My mother too had served the Lady. Too young to bear arms in the last war, from within the palisade where she trained to take her place among the warriors, she heard the clash of arms and the screams of the dying outside the walls. She witnessed her three sisters carried lifeless from the battlefield, leaving her, the youngest, to be her mother’s heir. By the time she became a warrior, the tribes had made an uneasy peace, a peace that so far remained unbroken.

Now my turn had come. In early springtime, when I was just sixteen, my mother took me to the house where she had won her shield so many years before. The Lady Abicel, long dead, had left her house and lands, along with her authority, to her only daughter, Merin. More than ties of custom, the closest ties of friendship bound my mother and the Lady Merin. Together they trained in the use of arms. Together they were made warriors. They remained shield friends, though my mother took a husband and returned to her mother’s house. As my mother had been bound to the service of the Lady Abicel, so would I be bound to the Lady Merin’s service.

On the day I left home, before I set foot across the threshold, my mother made me a present of new shoes. She put on her oldest pair, her journey shoes that had been from home and back again so many times they knew the way. I had meant to be mindful of my first step out the door, but when I turned to leave my little sister with some words of wise advice, I tripped over the stone doorstop and stumbled out into the bright day.

“Dazzle the eye of trouble,” said my mother, to turn bad luck aside.

From the place where our footpath joined the road we took a last look back. My mother waved and blew a farewell kiss to my sister standing in the doorway.
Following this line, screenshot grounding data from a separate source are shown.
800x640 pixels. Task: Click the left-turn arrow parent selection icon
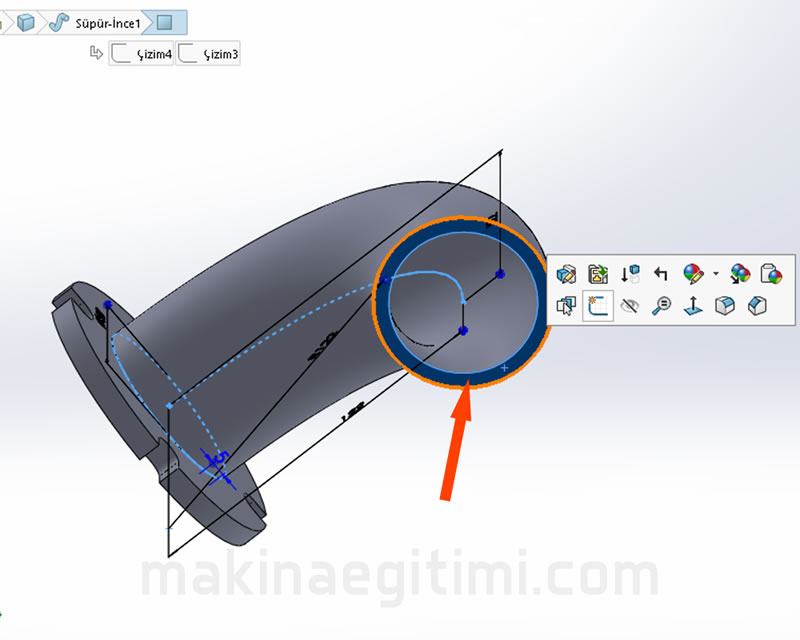point(661,274)
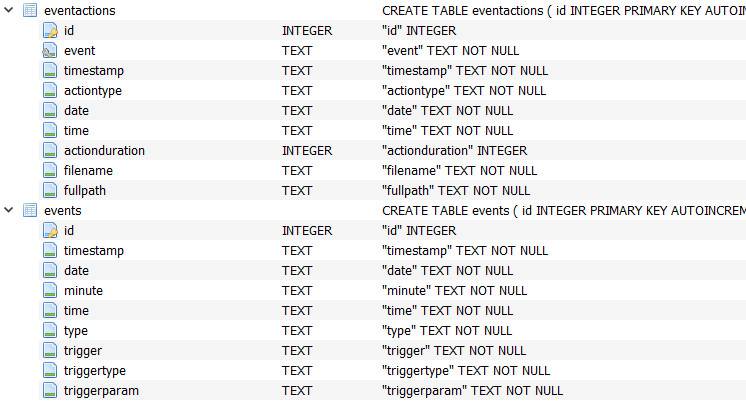Click the eventactions id primary key icon
The height and width of the screenshot is (403, 746).
pyautogui.click(x=51, y=30)
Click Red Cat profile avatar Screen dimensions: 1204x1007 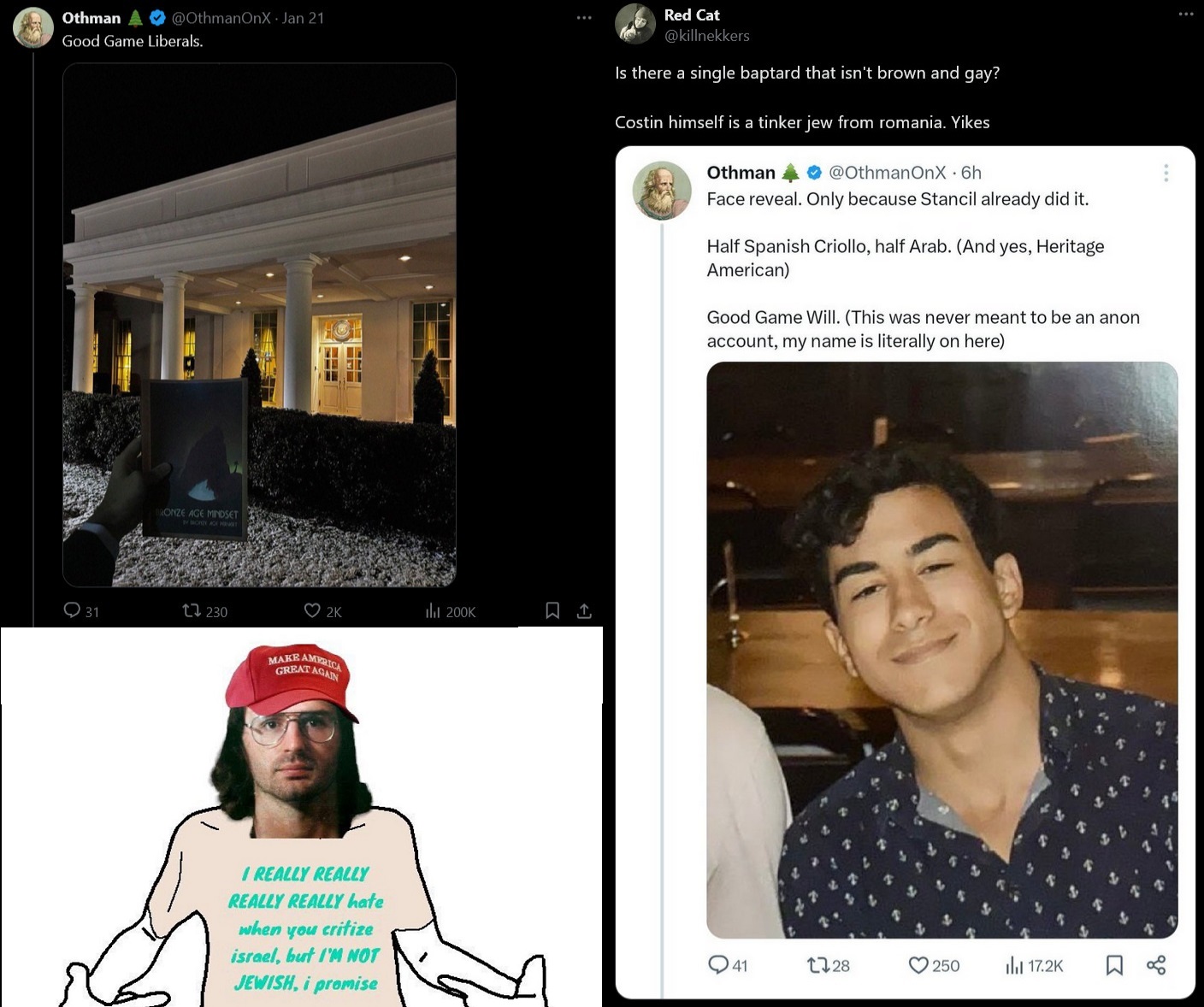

I waved too, though my thoughts were flying far ahead of me down the road to Merin’s house.

The first day of our journey took us through country I knew well. My feet had worn smooth every footpath through the pastures where we grazed our sheep. By midmorning of the second day we had left the world I knew behind. We walked through gentler hills than ours, through meadows bright with new grass where red cattle grazed. We never went hungry or lacked a place to spend the night. As we had cared for travelers who came to our door, so our neighbors cared for us. Every evening we sat by the hearth fire of a stranger. Even after so many years, their faces sometimes come to me in dreams.